_Data extracted from a collection_.

□ □ □

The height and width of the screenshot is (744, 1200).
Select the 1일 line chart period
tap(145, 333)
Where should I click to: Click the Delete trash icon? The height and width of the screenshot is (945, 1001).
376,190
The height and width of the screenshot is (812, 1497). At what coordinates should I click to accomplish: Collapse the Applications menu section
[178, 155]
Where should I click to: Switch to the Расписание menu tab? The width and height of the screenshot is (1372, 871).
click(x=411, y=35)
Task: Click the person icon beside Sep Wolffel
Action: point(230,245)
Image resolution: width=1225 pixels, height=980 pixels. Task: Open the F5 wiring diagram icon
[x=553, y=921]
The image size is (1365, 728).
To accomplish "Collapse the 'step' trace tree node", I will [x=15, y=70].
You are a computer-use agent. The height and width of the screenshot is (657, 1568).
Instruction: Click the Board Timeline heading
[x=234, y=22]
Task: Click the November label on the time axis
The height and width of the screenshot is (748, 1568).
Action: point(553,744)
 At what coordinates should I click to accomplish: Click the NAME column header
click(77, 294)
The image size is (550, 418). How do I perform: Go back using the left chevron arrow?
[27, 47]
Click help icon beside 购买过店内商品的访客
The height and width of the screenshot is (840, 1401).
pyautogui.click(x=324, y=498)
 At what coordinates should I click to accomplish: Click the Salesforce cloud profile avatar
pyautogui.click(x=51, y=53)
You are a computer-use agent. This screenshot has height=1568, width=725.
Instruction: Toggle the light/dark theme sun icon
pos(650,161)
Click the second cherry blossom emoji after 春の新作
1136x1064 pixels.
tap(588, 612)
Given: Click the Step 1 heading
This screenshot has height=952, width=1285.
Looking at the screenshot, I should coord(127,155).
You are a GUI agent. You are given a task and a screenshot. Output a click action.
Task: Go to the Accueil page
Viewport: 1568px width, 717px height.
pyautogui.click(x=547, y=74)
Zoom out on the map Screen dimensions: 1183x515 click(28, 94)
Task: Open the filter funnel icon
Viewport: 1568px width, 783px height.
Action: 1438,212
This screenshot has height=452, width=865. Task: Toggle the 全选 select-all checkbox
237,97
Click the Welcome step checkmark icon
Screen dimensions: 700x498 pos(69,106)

□ □ □

_AIM OF THE EXERCISE_.
Start at the first line and transcribe the data exactly through the last.

_TASK OUTPUT_.
The height and width of the screenshot is (744, 1200).
Select the 1일 line chart period
tap(145, 333)
Where should I click to: Click the Delete trash icon? The height and width of the screenshot is (945, 1001).
376,190
The height and width of the screenshot is (812, 1497). At what coordinates should I click to accomplish: Collapse the Applications menu section
[178, 155]
Where should I click to: Switch to the Расписание menu tab? The width and height of the screenshot is (1372, 871).
click(x=411, y=35)
Task: Click the person icon beside Sep Wolffel
Action: point(230,245)
Image resolution: width=1225 pixels, height=980 pixels. Task: Open the F5 wiring diagram icon
[x=553, y=921]
The image size is (1365, 728).
To accomplish "Collapse the 'step' trace tree node", I will [x=15, y=70].
You are a computer-use agent. The height and width of the screenshot is (657, 1568).
Instruction: Click the Board Timeline heading
[x=234, y=22]
Task: Click the November label on the time axis
The height and width of the screenshot is (748, 1568).
Action: point(553,744)
 At what coordinates should I click to accomplish: Click the NAME column header
click(77, 294)
The image size is (550, 418). How do I perform: Go back using the left chevron arrow?
[27, 47]
Click help icon beside 购买过店内商品的访客
The height and width of the screenshot is (840, 1401).
pyautogui.click(x=324, y=498)
 At what coordinates should I click to accomplish: Click the Salesforce cloud profile avatar
pyautogui.click(x=51, y=53)
You are a computer-use agent. This screenshot has height=1568, width=725.
Instruction: Toggle the light/dark theme sun icon
pos(650,161)
Click the second cherry blossom emoji after 春の新作
1136x1064 pixels.
tap(588, 612)
Given: Click the Step 1 heading
This screenshot has height=952, width=1285.
Looking at the screenshot, I should coord(127,155).
You are a GUI agent. You are given a task and a screenshot. Output a click action.
Task: Go to the Accueil page
Viewport: 1568px width, 717px height.
pyautogui.click(x=547, y=74)
Zoom out on the map Screen dimensions: 1183x515 click(28, 94)
Task: Open the filter funnel icon
Viewport: 1568px width, 783px height.
Action: 1438,212
This screenshot has height=452, width=865. Task: Toggle the 全选 select-all checkbox
237,97
Click the Welcome step checkmark icon
Screen dimensions: 700x498 pos(69,106)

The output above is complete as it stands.